PROBLEM TO SOLVE: The whole listing below needs to be retyped without a single change.

++++++++

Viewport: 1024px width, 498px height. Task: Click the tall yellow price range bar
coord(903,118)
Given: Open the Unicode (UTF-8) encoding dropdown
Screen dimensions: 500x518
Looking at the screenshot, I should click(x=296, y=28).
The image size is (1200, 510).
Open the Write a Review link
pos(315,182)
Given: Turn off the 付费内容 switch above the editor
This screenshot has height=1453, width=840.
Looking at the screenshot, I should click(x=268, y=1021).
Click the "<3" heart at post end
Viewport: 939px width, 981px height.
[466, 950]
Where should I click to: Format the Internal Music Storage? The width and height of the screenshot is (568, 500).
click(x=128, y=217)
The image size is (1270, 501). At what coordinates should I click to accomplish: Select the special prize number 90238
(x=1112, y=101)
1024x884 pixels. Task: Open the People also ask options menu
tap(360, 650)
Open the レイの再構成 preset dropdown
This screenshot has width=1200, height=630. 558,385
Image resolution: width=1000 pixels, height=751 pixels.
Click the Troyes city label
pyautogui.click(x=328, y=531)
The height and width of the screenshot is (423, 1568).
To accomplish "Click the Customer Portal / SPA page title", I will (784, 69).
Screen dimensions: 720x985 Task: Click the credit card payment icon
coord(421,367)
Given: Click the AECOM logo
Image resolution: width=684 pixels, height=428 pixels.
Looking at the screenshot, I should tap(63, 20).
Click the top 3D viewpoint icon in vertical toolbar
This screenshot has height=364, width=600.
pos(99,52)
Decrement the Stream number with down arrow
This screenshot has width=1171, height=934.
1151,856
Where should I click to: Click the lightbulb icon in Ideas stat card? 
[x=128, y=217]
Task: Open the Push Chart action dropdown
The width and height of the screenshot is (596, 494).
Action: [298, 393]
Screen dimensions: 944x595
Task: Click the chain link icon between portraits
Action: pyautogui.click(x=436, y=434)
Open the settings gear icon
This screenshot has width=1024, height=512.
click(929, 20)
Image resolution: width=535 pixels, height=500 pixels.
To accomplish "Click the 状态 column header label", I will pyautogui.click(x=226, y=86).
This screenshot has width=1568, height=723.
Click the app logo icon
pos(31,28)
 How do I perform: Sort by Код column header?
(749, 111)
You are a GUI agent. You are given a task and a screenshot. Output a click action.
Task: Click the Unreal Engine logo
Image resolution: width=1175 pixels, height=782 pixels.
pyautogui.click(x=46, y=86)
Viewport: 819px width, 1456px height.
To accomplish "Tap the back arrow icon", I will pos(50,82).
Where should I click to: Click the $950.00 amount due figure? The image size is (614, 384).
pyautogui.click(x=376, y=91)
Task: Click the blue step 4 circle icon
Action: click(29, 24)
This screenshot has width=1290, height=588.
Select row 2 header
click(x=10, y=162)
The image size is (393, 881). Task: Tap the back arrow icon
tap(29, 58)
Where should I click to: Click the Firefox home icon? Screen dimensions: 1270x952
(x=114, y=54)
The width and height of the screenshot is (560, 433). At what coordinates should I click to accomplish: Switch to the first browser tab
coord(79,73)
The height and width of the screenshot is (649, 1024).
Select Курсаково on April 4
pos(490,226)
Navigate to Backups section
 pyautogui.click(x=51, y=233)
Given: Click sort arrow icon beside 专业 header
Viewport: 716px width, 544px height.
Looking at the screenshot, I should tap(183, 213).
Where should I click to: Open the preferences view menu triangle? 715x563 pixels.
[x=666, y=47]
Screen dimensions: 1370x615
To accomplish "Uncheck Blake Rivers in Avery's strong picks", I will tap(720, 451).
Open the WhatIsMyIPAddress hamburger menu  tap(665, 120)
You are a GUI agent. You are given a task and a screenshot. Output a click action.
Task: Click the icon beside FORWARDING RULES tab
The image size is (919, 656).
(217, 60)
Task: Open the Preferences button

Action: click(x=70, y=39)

++++++++

EXERCISE SOLUTION:
Viewport: 1024px width, 498px height. Task: Click the tall yellow price range bar
coord(903,118)
Given: Open the Unicode (UTF-8) encoding dropdown
Screen dimensions: 500x518
Looking at the screenshot, I should click(x=296, y=28).
The image size is (1200, 510).
Open the Write a Review link
pos(315,182)
Given: Turn off the 付费内容 switch above the editor
This screenshot has height=1453, width=840.
Looking at the screenshot, I should click(x=268, y=1021).
Click the "<3" heart at post end
Viewport: 939px width, 981px height.
[466, 950]
Where should I click to: Format the Internal Music Storage? The width and height of the screenshot is (568, 500).
click(x=128, y=217)
The image size is (1270, 501). At what coordinates should I click to accomplish: Select the special prize number 90238
(x=1112, y=101)
1024x884 pixels. Task: Open the People also ask options menu
tap(360, 650)
Open the レイの再構成 preset dropdown
This screenshot has width=1200, height=630. 558,385
Image resolution: width=1000 pixels, height=751 pixels.
Click the Troyes city label
pyautogui.click(x=328, y=531)
The height and width of the screenshot is (423, 1568).
To accomplish "Click the Customer Portal / SPA page title", I will (784, 69).
Screen dimensions: 720x985 Task: Click the credit card payment icon
coord(421,367)
Given: Click the AECOM logo
Image resolution: width=684 pixels, height=428 pixels.
Looking at the screenshot, I should tap(63, 20).
Click the top 3D viewpoint icon in vertical toolbar
This screenshot has height=364, width=600.
pos(99,52)
Decrement the Stream number with down arrow
This screenshot has width=1171, height=934.
1151,856
Where should I click to: Click the lightbulb icon in Ideas stat card? 
[x=128, y=217]
Task: Open the Push Chart action dropdown
The width and height of the screenshot is (596, 494).
Action: [298, 393]
Screen dimensions: 944x595
Task: Click the chain link icon between portraits
Action: pyautogui.click(x=436, y=434)
Open the settings gear icon
This screenshot has width=1024, height=512.
click(929, 20)
Image resolution: width=535 pixels, height=500 pixels.
To accomplish "Click the 状态 column header label", I will pyautogui.click(x=226, y=86).
This screenshot has width=1568, height=723.
Click the app logo icon
pos(31,28)
 How do I perform: Sort by Код column header?
(749, 111)
You are a GUI agent. You are given a task and a screenshot. Output a click action.
Task: Click the Unreal Engine logo
Image resolution: width=1175 pixels, height=782 pixels.
pyautogui.click(x=46, y=86)
Viewport: 819px width, 1456px height.
To accomplish "Tap the back arrow icon", I will pos(50,82).
Where should I click to: Click the $950.00 amount due figure? The image size is (614, 384).
pyautogui.click(x=376, y=91)
Task: Click the blue step 4 circle icon
Action: click(29, 24)
This screenshot has width=1290, height=588.
Select row 2 header
click(x=10, y=162)
The image size is (393, 881). Task: Tap the back arrow icon
tap(29, 58)
Where should I click to: Click the Firefox home icon? Screen dimensions: 1270x952
(x=114, y=54)
The width and height of the screenshot is (560, 433). At what coordinates should I click to accomplish: Switch to the first browser tab
coord(79,73)
The height and width of the screenshot is (649, 1024).
Select Курсаково on April 4
pos(490,226)
Navigate to Backups section
 pyautogui.click(x=51, y=233)
Given: Click sort arrow icon beside 专业 header
Viewport: 716px width, 544px height.
Looking at the screenshot, I should tap(183, 213).
Where should I click to: Open the preferences view menu triangle? 715x563 pixels.
[x=666, y=47]
Screen dimensions: 1370x615
To accomplish "Uncheck Blake Rivers in Avery's strong picks", I will tap(720, 451).
Open the WhatIsMyIPAddress hamburger menu  tap(665, 120)
You are a GUI agent. You are given a task and a screenshot. Output a click action.
Task: Click the icon beside FORWARDING RULES tab
The image size is (919, 656).
(217, 60)
Task: Open the Preferences button

Action: click(x=70, y=39)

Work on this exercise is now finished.